Killeen was stunned. “How—” he began, then stopped himself. He must not betray surprise that word of the station had gotten around so fast. Shiptalk was legendary. ”—you mean?” he finished.
He knew that the old formalisms of Family speech dictated that he should say “do you mean”—long hours spent with his Aspects had made the ancient, smoother speech patterns almost second nature to him, and he customarily used them to distance himself. But casual crewtalk might be the right approach now.
“Heard there’s a big mech place up ahead,” one of the men said slowly.
“Word gets ’round,” Killeen admitted, settling onto his haunches. This was the ageold posture the Family had adopted while on the move, always ready to jump and move in case of surprise. Here it was meaningless, of course, but it underlined their common past and equality. Everyone in the circle was also squatting, some clutching small bottles of flavored water. A mi
dshipman offered Killeen one and he took a swig: rich aromatic apricot, the fruit now flowering in the lifezones.
“Yeasay,” Jocelyn said. “We’ll be having a gathering?”
“Don’t see why,” Killeen answered carefully.
“Battle plans!” a burly crewman exclaimed loudly.
“And what battle’s that?” Killeen countered quietly.
“Why, ’gainst that mechplex,” the man said. Several grunts of agreement came from the knot.
“You sure it’s a mechplex?” Killeen asked mildly.
“What else’s it?” a deckwoman demanded.
Killeen shrugged, eyeing them closely. They seemed worked up by the prospect of an attack, faces pinched and drawn. “We’ll see.”
“Can’t be anythin’ but human or mech,” Jocelyn said, “and it’s sure as hell not human.”
“We’ll attack no mechplex without getting its measure first,” Killeen said.
“Surprise it!” the burly man said hoarsely. Killeen suspected the man had been drinking something beyond flavored water. Indeed, in several faces here there was a glow, a certain careless droop of lip and eye, that told him much. A clear violation of regs. But he reckoned that this was not the best moment to challenge them. Something more was going on and he needed to find out what.
“Coming at it from an empty sky—that’s a surprise?” He chuckled.
“We killed the mechs aboard here!” the man countered.
“We had real surprise then.
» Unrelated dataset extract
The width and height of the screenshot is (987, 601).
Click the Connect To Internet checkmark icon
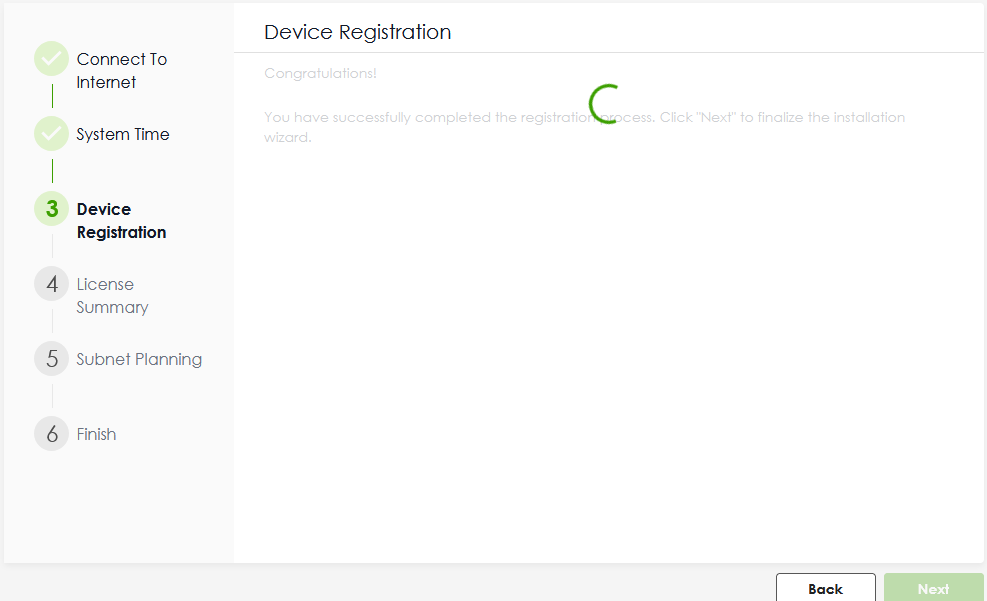52,60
They weren’t ready for an assault at liftoff. We had that one chance, sweep the ship clean, and we took it.” Killeen shook his head. “Won’t get that chance again.”
This seemed to silence most of them; there had been restless mutterings around the circle for the last few moments. Killeen still could not see where these ideas had come from. For some time now he had watched the Family acquire the usual bad habits of an outdoor folk forced to live too long in cramped quarters: drinking, stimwires, gambling, random pointless quarrels.